THE Arriva bus strike shows no sign of ending as it enters its third week across Merseyside.
In an update provided by Arriva North West on Monday, August 1, they said a “generous pay rise” had been rejected by union reps from Unite and GMB. The exact figure was not given, but it is believed that the two unions have previously dismissed an 8.5% pay rise offer.
Strike action began on Wednesday, July 20 at 2am after 1,800 workers agreed to ‘walk out’ over a pay dispute. During each day of the industrial action there has been no Arriva bus service operating anywhere within Merseyside.
The strike is indefinite, meaning it will carry on until all parties reach an agreement on a pay rise for workers. The depots involved in the dispute include Bootle, Southport, Liverpool, Birkenhead, Bolton, Macclesfield, Manchester, Runcorn, Speke, St Helens and Winsford.
A spokesperson for Arriva North West said: “We are extremely disappointed that despite further negotiations with Unite and GMB and a very generous improved offer, the Unions have once again walked away without even agreeing to put our offer to their members. This means we continue to face ongoing strike action across the North West region, causing continued misery for passengers.
“We have worked tirelessly to reach an agreement on a way forward, today making an offer that would have seen our drivers being the highest paid in the region, with no changes to current employee benefits and a lump sum of backdated pay to April 1, 2022.
“Our customers will share our frustration at the Unions’ unreasonable stance.

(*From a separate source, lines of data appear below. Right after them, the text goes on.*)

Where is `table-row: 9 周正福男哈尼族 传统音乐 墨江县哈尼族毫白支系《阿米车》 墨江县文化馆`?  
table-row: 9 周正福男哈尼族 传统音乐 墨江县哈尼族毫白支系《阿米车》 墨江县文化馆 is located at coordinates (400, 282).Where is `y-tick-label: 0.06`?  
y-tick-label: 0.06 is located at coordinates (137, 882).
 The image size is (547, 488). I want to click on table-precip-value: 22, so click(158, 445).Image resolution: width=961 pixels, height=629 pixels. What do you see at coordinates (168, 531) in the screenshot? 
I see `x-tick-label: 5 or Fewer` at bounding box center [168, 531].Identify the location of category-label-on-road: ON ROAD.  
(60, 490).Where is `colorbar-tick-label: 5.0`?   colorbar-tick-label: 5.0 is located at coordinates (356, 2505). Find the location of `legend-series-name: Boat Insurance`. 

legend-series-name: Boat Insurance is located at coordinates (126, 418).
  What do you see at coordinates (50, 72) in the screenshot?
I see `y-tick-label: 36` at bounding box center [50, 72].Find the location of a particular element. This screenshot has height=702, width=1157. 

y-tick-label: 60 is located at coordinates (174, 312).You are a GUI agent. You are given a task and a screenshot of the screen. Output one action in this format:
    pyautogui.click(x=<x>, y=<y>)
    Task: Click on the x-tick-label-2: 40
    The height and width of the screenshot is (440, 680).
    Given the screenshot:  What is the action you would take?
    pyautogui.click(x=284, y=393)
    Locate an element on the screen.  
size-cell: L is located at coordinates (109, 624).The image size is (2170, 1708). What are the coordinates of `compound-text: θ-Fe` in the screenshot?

We are seeking to engage ACAS to help bring a resolution to this situation and we urge Unite and GMB to immediately reconsider their position, call an end to strike action and give their members the opportunity to ballot on our generous pay rise.”
Unite regional officer Dave Roberts said: “This dispute is all about greed not need. Arriva could make its workers a decent offer but it chose not to. Even now strikes can be avoided if Arriva made an offer which meets members’ expectations.”